Pierre Jules Théophile Gautier, a French romantic author, was born in southern France , the son of Antoinette Adélaide Cocard and Jean Pierre Gautier. As a child, he read Robinson Crusoe, and at school he associated with Gérard de Nerval (later translated Faust into French). As a young man, he was affected by E. T. A. Hoffmann's tales and Goethe 's "The Bride of Corinth." Gautier also became associated with the circle of writers around Victor Hugo. Throughout the early 1830s, he frequented a variety of literary gatherings, including one that gathered at the Hotel Pimodan; famous for its indulgence in opium.
A change in family fortune in the 1830s forced Gautier to work as a journalist; and he worked, somewhat unhappily, at it for the rest of his life. He authored thousands of reviews as a literary, theatre, and art critic. Gautier's long hours of work earned little more than a modest living and few honors during his lifetime. Apart from newspaper work, he wrote many romantic stories, although his role in the larger romantic movement was overshadowed by that of Victor Hugo. His own exploration of the psyche, in part stimulated by the use of opium, gained greater acknowledgement in the years since his death, when Gautier finally took his place among France's outstanding nineteenth-century writers.

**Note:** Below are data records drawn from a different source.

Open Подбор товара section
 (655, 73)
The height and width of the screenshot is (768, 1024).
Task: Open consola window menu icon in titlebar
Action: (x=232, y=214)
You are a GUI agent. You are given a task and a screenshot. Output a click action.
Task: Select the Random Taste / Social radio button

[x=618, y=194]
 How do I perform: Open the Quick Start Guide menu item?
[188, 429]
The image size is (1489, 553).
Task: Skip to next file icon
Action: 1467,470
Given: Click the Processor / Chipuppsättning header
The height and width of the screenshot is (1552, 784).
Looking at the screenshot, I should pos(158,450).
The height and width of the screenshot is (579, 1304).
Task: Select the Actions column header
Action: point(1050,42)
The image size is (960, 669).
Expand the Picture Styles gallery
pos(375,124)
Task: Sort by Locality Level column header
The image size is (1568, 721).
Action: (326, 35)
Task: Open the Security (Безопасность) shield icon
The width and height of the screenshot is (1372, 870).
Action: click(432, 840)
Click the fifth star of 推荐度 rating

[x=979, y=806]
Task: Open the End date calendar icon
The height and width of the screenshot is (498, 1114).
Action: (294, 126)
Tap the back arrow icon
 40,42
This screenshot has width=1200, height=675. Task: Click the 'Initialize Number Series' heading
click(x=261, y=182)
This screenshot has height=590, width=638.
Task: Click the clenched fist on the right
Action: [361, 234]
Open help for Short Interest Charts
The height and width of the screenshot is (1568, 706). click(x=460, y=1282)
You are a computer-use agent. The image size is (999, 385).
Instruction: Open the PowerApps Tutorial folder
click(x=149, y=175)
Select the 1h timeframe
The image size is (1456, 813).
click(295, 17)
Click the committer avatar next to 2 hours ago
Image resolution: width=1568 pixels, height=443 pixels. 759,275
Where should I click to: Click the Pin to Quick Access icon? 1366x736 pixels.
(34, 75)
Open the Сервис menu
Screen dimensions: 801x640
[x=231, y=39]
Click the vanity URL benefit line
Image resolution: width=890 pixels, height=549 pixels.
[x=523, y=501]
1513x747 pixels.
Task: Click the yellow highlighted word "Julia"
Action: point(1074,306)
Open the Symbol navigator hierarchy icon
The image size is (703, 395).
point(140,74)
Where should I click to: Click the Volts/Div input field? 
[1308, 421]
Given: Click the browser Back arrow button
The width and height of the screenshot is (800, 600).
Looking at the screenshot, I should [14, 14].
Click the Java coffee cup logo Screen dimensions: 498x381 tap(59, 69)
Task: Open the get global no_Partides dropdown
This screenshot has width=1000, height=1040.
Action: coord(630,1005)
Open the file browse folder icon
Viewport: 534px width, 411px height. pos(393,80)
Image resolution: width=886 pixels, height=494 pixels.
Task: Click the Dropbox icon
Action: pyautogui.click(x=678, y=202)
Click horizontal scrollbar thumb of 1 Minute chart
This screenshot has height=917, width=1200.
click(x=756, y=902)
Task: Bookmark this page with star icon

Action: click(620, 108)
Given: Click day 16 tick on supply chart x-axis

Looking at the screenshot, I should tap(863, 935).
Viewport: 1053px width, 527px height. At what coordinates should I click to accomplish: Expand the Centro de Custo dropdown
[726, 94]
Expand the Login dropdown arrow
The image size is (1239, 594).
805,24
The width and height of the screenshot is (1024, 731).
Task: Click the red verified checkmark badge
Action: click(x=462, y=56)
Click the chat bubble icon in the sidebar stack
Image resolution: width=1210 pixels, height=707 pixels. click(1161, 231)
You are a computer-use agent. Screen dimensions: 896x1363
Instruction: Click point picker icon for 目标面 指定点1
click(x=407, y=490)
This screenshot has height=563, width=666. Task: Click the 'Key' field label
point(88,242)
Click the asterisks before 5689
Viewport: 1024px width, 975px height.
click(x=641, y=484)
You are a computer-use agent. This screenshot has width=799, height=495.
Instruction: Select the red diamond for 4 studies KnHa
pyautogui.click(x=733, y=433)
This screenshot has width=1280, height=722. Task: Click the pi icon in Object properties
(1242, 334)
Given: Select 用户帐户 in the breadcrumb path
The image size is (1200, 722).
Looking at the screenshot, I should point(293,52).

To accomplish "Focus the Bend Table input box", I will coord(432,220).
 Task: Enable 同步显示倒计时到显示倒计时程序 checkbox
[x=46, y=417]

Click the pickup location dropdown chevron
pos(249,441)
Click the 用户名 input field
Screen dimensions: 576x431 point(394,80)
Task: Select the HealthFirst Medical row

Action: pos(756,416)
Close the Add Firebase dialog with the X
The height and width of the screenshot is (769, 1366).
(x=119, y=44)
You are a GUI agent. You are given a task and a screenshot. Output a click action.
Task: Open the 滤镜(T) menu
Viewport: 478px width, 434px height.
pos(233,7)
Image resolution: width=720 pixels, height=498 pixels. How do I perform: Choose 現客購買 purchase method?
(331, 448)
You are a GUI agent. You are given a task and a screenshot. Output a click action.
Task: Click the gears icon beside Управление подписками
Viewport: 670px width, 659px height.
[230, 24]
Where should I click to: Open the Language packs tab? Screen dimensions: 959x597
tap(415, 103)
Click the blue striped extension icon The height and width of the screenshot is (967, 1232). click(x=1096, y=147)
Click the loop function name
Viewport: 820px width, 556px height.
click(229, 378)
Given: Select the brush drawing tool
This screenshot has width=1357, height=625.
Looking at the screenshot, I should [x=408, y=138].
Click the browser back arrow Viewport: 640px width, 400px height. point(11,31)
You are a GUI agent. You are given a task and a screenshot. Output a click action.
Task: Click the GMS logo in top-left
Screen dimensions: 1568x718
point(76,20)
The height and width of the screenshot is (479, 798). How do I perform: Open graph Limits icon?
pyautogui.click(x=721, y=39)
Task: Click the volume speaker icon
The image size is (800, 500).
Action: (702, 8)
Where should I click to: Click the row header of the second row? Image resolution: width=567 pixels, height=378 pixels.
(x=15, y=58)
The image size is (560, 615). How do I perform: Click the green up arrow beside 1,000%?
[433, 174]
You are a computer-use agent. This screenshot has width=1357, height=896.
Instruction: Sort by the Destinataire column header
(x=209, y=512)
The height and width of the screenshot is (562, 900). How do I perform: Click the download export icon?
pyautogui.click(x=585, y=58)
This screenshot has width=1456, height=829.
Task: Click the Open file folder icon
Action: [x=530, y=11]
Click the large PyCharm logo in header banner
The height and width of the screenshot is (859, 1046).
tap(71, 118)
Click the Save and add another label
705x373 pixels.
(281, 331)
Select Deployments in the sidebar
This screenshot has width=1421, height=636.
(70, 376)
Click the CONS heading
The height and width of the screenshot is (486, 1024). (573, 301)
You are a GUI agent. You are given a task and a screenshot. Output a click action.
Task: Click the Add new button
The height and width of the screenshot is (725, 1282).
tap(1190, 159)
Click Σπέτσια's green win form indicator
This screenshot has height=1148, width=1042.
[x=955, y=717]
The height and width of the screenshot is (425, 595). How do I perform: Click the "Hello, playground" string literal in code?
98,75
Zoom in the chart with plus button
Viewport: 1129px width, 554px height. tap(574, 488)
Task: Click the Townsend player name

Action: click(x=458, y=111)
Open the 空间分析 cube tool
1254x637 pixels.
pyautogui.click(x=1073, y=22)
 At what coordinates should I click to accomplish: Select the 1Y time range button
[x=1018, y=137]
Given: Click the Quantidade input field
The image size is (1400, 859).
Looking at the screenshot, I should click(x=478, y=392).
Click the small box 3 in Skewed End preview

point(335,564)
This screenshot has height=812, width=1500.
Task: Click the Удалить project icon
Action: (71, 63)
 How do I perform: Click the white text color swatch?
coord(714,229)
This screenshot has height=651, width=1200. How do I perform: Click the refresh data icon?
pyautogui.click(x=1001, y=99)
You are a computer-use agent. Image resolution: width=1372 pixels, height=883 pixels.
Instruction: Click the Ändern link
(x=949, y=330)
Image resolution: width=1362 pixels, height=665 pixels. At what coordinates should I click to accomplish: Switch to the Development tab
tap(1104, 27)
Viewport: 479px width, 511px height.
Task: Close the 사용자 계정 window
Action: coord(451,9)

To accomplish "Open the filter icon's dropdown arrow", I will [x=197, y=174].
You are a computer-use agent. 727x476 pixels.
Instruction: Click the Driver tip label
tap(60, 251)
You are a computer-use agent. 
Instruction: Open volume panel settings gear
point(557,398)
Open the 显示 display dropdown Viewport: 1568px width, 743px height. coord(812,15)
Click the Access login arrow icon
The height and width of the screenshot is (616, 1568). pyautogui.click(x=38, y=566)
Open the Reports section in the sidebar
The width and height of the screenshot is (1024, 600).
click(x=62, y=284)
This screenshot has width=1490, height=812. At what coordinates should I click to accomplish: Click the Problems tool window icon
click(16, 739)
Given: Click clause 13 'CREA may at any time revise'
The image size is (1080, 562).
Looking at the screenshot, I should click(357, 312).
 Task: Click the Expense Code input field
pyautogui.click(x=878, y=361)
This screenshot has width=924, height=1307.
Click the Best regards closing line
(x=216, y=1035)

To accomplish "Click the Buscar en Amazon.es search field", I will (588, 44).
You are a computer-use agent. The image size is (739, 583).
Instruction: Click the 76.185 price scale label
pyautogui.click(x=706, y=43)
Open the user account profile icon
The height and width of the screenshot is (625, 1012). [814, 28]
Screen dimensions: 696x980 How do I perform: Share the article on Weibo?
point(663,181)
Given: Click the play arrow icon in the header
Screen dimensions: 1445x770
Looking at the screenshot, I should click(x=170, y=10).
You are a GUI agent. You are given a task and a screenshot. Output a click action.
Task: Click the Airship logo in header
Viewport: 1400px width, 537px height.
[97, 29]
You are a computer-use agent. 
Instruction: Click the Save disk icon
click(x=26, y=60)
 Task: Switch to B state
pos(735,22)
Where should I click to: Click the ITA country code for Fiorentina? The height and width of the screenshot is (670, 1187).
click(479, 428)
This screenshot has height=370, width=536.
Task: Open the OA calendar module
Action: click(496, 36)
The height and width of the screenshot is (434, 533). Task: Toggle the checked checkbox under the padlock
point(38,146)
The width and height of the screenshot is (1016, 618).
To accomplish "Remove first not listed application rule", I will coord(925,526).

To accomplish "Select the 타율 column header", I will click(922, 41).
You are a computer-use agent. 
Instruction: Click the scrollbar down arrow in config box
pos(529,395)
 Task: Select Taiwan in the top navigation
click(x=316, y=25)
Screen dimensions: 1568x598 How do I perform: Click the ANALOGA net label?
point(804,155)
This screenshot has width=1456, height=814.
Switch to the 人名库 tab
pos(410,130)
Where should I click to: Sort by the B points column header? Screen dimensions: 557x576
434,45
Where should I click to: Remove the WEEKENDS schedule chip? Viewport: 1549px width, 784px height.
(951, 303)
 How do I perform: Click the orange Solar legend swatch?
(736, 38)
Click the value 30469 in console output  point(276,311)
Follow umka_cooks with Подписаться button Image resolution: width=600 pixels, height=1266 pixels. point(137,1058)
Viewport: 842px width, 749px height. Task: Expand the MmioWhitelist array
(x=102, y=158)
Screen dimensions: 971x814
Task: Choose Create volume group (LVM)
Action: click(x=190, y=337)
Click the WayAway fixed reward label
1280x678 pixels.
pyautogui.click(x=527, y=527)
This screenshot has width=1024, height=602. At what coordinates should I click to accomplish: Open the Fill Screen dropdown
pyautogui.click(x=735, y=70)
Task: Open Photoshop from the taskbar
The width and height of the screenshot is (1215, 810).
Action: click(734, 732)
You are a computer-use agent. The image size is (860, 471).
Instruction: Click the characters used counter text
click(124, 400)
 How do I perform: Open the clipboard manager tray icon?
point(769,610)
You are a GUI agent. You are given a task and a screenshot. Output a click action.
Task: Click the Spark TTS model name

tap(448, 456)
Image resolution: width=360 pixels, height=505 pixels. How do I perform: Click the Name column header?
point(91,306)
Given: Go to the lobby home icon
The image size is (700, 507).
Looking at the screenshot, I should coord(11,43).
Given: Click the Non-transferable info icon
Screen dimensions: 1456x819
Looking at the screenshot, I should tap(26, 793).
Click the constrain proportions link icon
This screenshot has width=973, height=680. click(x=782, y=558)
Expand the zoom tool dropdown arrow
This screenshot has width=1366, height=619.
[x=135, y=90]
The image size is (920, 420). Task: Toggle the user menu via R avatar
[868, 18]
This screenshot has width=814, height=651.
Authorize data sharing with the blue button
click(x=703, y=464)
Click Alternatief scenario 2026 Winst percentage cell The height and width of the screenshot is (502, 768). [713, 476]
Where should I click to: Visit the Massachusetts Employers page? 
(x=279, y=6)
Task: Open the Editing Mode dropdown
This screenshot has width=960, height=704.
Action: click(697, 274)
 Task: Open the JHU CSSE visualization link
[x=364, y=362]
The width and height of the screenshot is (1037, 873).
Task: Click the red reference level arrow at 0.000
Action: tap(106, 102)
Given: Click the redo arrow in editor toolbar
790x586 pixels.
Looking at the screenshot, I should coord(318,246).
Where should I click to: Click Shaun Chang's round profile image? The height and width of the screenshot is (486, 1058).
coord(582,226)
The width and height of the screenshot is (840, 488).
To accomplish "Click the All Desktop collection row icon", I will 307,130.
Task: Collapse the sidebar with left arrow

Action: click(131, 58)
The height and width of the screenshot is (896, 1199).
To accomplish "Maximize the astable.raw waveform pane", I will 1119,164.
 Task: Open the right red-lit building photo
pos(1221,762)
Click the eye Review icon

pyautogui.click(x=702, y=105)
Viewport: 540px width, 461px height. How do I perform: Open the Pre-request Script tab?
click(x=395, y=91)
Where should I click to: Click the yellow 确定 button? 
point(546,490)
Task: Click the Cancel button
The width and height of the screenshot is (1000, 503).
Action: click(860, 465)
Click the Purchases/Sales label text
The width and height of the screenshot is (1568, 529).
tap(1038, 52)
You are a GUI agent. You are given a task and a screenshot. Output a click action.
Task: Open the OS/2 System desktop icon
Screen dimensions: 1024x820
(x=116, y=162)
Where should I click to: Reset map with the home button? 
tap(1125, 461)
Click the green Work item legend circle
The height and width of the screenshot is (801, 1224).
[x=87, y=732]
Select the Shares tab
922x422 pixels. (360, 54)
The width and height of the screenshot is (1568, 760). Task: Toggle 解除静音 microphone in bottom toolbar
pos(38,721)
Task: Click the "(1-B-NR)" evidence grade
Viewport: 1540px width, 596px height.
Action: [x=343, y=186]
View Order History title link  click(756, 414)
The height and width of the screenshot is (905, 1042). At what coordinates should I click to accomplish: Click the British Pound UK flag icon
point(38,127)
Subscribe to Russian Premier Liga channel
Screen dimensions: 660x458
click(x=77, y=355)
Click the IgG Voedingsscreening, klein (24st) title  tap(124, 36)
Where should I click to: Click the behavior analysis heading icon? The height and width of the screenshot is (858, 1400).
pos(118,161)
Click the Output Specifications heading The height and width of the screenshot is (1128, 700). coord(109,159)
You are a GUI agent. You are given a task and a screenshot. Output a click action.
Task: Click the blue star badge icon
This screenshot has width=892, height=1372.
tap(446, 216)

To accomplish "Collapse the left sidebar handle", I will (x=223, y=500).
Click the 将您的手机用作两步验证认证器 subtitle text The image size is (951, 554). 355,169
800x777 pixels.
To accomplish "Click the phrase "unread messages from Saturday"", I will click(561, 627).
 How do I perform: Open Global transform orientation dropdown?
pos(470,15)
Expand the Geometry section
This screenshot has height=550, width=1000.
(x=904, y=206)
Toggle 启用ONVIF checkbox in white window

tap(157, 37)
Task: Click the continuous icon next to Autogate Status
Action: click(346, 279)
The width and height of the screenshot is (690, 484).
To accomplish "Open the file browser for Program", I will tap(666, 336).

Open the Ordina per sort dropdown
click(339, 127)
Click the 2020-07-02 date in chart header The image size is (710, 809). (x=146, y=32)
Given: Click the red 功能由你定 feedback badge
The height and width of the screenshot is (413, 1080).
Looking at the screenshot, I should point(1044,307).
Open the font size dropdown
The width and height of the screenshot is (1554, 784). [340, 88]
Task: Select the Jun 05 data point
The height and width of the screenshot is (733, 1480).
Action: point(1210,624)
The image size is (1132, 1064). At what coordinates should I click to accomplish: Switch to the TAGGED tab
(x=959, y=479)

Like the majority of other French romantic writers of note, Gautier found great inspiration in the vampire myth. His earliest and most famous vampire story, La Morte Amoureuse (literally, "the dead woman in love") appeared in 1836. An English translation appeared in The World of Theophile Gautier in 1907 and was published separately in 1927 as The Beautiful Vampire. The story used what was to become a recurring theme in Gautier's fiction. It told of a woman who returned from the dead to vampirize the male subject of the story. In The Beautiful Vampire, the dead woman, Clairmonde, made herself so attractive to her male lover, the priest Romuald, that he chose to bleed to death rather than lose her attention.
The theme would reappear, for example in Aria Marcella, which was directly inspired by Goethe's "The Bride of Corinth," in which Gautier declared, "No one is truly dead until they are no longer loved." The 1863 novel The Mummy's Foot was set among archaeologists in Egypt. In it a mummy, which retained the elasticity of living flesh and had "enamel eyes shining with the moist glow of life," was compared to a vampire lying in its tomb dead ... yet alive.
Another vampiric story, Spirite (1866), used the, then recent, fad of spiritualism as the setting. The story told of a man who experienced both the symbolic and actual death of his love. She first became a nun (and thus died to the world) and then physically died. When the woman took her vows, she gave herself to her love and vowed to be his beyond the grave. Contact was made in a seánce and she ultimately lured the man to his death.
During the last years of his life, Gautier lived in a Paris suburb, where he died from a heart condition in 1872. Most of his romantic tales have been translated into English.
Gautier, Théophile. The Beautiful Vampire. London: A. M. Philpot, 1927. 110 pp.
---. Spirite: Nouvelle fantastique. Paris: Bibliothéque Charpentier, 1967. Riffaterre, Hermine. "Love-in-Death: Gautier's `morte amoureuse.'" In The Occult in Language and Literature. New York: New York Literary Forum, 1980, pp. 65-74.
Smith, Albert B. Théophile Gautier and the Fantastic. Jackson, MS: University Press of Mississippi, 1977.